======== SOURCE DATA ========

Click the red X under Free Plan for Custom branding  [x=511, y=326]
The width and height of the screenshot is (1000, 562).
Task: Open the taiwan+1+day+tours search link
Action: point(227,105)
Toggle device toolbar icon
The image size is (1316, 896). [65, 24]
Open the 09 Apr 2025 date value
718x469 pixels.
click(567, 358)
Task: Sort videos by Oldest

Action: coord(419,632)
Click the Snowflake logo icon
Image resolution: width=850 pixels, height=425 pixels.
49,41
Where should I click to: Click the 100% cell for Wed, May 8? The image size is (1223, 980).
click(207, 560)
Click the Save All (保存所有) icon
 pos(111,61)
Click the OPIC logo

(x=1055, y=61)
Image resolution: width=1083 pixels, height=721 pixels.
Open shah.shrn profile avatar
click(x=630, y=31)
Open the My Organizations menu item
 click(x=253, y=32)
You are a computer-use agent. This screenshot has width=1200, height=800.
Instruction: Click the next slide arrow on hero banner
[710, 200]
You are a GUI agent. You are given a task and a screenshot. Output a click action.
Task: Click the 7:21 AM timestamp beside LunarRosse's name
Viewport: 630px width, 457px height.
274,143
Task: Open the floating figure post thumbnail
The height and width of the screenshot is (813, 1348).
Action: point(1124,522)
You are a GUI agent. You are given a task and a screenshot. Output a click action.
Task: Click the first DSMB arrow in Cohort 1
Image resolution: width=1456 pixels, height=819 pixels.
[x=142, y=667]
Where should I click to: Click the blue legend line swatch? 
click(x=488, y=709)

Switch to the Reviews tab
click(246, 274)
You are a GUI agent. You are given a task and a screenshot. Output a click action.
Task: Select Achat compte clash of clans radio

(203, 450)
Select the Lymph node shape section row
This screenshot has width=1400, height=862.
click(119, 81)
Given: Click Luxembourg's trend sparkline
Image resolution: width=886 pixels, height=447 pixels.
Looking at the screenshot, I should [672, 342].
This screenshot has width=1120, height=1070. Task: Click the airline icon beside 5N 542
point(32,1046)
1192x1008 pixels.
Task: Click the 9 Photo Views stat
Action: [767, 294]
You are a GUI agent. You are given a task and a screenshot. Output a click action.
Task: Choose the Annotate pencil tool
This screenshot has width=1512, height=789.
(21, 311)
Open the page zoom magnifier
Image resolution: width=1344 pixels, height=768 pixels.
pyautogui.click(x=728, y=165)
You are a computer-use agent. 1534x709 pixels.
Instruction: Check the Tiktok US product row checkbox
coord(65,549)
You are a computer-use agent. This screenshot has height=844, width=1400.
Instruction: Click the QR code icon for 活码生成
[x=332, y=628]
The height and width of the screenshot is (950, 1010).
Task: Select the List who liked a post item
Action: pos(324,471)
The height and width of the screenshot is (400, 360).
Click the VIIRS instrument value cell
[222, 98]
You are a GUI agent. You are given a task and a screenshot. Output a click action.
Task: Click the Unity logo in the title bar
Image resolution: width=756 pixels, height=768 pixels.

========

# DIRECTIONS FOR THIS TASK
Return each line of the data above verbatim.

# RESPONSE AREA
Click the red X under Free Plan for Custom branding  [x=511, y=326]
The width and height of the screenshot is (1000, 562).
Task: Open the taiwan+1+day+tours search link
Action: point(227,105)
Toggle device toolbar icon
The image size is (1316, 896). [65, 24]
Open the 09 Apr 2025 date value
718x469 pixels.
click(567, 358)
Task: Sort videos by Oldest

Action: coord(419,632)
Click the Snowflake logo icon
Image resolution: width=850 pixels, height=425 pixels.
49,41
Where should I click to: Click the 100% cell for Wed, May 8? The image size is (1223, 980).
click(207, 560)
Click the Save All (保存所有) icon
 pos(111,61)
Click the OPIC logo

(x=1055, y=61)
Image resolution: width=1083 pixels, height=721 pixels.
Open shah.shrn profile avatar
click(x=630, y=31)
Open the My Organizations menu item
 click(x=253, y=32)
You are a computer-use agent. This screenshot has width=1200, height=800.
Instruction: Click the next slide arrow on hero banner
[710, 200]
You are a GUI agent. You are given a task and a screenshot. Output a click action.
Task: Click the 7:21 AM timestamp beside LunarRosse's name
Viewport: 630px width, 457px height.
274,143
Task: Open the floating figure post thumbnail
The height and width of the screenshot is (813, 1348).
Action: point(1124,522)
You are a GUI agent. You are given a task and a screenshot. Output a click action.
Task: Click the first DSMB arrow in Cohort 1
Image resolution: width=1456 pixels, height=819 pixels.
[x=142, y=667]
Where should I click to: Click the blue legend line swatch? 
click(x=488, y=709)

Switch to the Reviews tab
click(246, 274)
You are a GUI agent. You are given a task and a screenshot. Output a click action.
Task: Select Achat compte clash of clans radio

(203, 450)
Select the Lymph node shape section row
This screenshot has width=1400, height=862.
click(119, 81)
Given: Click Luxembourg's trend sparkline
Image resolution: width=886 pixels, height=447 pixels.
Looking at the screenshot, I should [672, 342].
This screenshot has width=1120, height=1070. Task: Click the airline icon beside 5N 542
point(32,1046)
1192x1008 pixels.
Task: Click the 9 Photo Views stat
Action: [767, 294]
You are a GUI agent. You are given a task and a screenshot. Output a click action.
Task: Choose the Annotate pencil tool
This screenshot has width=1512, height=789.
(21, 311)
Open the page zoom magnifier
Image resolution: width=1344 pixels, height=768 pixels.
pyautogui.click(x=728, y=165)
You are a computer-use agent. 1534x709 pixels.
Instruction: Check the Tiktok US product row checkbox
coord(65,549)
You are a computer-use agent. This screenshot has height=844, width=1400.
Instruction: Click the QR code icon for 活码生成
[x=332, y=628]
The height and width of the screenshot is (950, 1010).
Task: Select the List who liked a post item
Action: pos(324,471)
The height and width of the screenshot is (400, 360).
Click the VIIRS instrument value cell
[222, 98]
You are a GUI agent. You are given a task and a screenshot. Output a click action.
Task: Click the Unity logo in the title bar
Image resolution: width=756 pixels, height=768 pixels.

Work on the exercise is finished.